**Dataset excerpts**
----
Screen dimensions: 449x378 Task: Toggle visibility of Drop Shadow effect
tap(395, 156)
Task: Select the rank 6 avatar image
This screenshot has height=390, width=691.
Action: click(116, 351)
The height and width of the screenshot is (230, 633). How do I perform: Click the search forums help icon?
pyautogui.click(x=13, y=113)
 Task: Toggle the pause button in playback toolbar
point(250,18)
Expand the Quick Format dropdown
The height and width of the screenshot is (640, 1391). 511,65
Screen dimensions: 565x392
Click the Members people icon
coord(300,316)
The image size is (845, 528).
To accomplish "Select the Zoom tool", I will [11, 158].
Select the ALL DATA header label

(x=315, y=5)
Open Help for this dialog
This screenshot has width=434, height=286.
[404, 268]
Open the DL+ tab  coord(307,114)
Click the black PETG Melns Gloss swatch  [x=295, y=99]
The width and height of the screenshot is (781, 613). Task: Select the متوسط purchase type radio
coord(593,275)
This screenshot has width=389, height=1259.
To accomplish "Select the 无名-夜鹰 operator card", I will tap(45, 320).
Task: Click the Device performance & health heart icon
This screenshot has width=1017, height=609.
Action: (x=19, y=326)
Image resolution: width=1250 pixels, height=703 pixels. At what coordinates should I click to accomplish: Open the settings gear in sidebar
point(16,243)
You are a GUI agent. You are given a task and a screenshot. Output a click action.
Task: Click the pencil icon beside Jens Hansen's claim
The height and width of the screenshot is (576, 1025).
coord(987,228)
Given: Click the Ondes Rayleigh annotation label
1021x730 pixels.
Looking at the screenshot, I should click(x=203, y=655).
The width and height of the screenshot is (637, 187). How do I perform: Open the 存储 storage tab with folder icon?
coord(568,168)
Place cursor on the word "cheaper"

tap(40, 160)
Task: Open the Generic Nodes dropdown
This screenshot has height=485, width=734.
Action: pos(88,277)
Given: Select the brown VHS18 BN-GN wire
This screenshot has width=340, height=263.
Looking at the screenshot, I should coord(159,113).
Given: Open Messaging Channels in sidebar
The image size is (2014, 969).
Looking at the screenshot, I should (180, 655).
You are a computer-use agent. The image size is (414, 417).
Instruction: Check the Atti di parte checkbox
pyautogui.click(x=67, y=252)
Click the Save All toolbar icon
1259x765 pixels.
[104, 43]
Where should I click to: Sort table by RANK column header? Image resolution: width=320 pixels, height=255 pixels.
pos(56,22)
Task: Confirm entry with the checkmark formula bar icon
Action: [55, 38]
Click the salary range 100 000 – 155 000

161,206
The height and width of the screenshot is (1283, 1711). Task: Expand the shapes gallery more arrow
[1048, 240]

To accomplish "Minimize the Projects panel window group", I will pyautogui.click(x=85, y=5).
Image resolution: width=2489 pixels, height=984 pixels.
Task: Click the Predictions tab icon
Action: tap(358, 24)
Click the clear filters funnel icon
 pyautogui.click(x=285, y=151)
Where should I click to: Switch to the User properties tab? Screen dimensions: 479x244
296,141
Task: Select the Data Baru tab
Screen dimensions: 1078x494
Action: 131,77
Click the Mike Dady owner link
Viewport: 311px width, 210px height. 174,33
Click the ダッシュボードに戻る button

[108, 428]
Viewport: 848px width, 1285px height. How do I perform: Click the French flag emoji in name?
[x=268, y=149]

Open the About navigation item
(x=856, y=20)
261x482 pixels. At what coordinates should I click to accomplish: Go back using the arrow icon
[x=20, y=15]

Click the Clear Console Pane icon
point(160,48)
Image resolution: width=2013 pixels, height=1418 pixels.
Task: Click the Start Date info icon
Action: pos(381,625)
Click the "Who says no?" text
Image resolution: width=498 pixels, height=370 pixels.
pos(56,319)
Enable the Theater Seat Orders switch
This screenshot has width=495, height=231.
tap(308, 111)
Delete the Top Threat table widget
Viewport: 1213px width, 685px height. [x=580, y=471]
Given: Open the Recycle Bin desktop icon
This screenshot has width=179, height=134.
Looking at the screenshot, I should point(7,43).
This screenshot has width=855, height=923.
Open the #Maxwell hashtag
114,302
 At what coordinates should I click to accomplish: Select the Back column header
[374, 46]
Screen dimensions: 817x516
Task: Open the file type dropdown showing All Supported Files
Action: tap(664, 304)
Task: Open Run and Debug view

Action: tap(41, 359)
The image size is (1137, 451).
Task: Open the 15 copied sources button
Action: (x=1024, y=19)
----
**Problem to solve**
Count the lines in the records that contain the string "Viewport". Reply with the number only.

**Answer to this problem**
3